== Exercise requirements ==
From the first line to the last, print the data exactly as written.

(Dataset entries)
--------------------------------
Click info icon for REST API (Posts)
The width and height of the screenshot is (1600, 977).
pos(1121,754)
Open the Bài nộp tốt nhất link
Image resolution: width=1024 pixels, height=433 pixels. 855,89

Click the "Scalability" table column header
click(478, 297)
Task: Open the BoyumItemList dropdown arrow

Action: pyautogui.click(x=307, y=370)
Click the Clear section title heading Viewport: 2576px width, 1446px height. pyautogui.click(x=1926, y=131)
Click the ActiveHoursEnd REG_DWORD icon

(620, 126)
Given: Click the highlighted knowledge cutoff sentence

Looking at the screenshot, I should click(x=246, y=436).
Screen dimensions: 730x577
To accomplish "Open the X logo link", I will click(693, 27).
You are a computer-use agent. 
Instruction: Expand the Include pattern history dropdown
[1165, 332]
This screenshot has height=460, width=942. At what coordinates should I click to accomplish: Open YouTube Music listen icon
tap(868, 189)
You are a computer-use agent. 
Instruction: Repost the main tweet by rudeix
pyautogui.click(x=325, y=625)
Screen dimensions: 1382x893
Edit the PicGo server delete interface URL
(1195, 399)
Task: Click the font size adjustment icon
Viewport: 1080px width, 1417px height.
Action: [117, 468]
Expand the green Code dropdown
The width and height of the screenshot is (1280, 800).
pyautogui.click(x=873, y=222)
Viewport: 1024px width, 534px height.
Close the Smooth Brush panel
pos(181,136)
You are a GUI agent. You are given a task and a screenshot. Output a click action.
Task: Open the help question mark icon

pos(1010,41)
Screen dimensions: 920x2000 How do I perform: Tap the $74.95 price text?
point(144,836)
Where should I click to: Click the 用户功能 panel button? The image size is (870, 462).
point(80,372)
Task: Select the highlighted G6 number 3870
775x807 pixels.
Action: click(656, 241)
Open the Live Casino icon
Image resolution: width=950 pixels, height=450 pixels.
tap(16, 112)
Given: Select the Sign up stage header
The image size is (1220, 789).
--------------------------------
== Your solution ==
Click info icon for REST API (Posts)
The width and height of the screenshot is (1600, 977).
pos(1121,754)
Open the Bài nộp tốt nhất link
Image resolution: width=1024 pixels, height=433 pixels. 855,89

Click the "Scalability" table column header
click(478, 297)
Task: Open the BoyumItemList dropdown arrow

Action: pyautogui.click(x=307, y=370)
Click the Clear section title heading Viewport: 2576px width, 1446px height. pyautogui.click(x=1926, y=131)
Click the ActiveHoursEnd REG_DWORD icon

(620, 126)
Given: Click the highlighted knowledge cutoff sentence

Looking at the screenshot, I should click(x=246, y=436).
Screen dimensions: 730x577
To accomplish "Open the X logo link", I will click(693, 27).
You are a computer-use agent. 
Instruction: Expand the Include pattern history dropdown
[1165, 332]
This screenshot has height=460, width=942. At what coordinates should I click to accomplish: Open YouTube Music listen icon
tap(868, 189)
You are a computer-use agent. 
Instruction: Repost the main tweet by rudeix
pyautogui.click(x=325, y=625)
Screen dimensions: 1382x893
Edit the PicGo server delete interface URL
(1195, 399)
Task: Click the font size adjustment icon
Viewport: 1080px width, 1417px height.
Action: [117, 468]
Expand the green Code dropdown
The width and height of the screenshot is (1280, 800).
pyautogui.click(x=873, y=222)
Viewport: 1024px width, 534px height.
Close the Smooth Brush panel
pos(181,136)
You are a GUI agent. You are given a task and a screenshot. Output a click action.
Task: Open the help question mark icon

pos(1010,41)
Screen dimensions: 920x2000 How do I perform: Tap the $74.95 price text?
point(144,836)
Where should I click to: Click the 用户功能 panel button? The image size is (870, 462).
point(80,372)
Task: Select the highlighted G6 number 3870
775x807 pixels.
Action: click(656, 241)
Open the Live Casino icon
Image resolution: width=950 pixels, height=450 pixels.
tap(16, 112)
Given: Select the Sign up stage header
The image size is (1220, 789).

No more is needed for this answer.